YOUR GOAL: Reproduce the data in full, exactly.
________________
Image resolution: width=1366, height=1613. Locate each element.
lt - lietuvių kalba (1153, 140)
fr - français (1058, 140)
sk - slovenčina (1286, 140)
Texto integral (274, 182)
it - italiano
________________
RESULT OF THE EXERCISE:
Image resolution: width=1366, height=1613. Locate each element.
lt - lietuvių kalba (1153, 140)
fr - français (1058, 140)
sk - slovenčina (1286, 140)
Texto integral (274, 182)
it - italiano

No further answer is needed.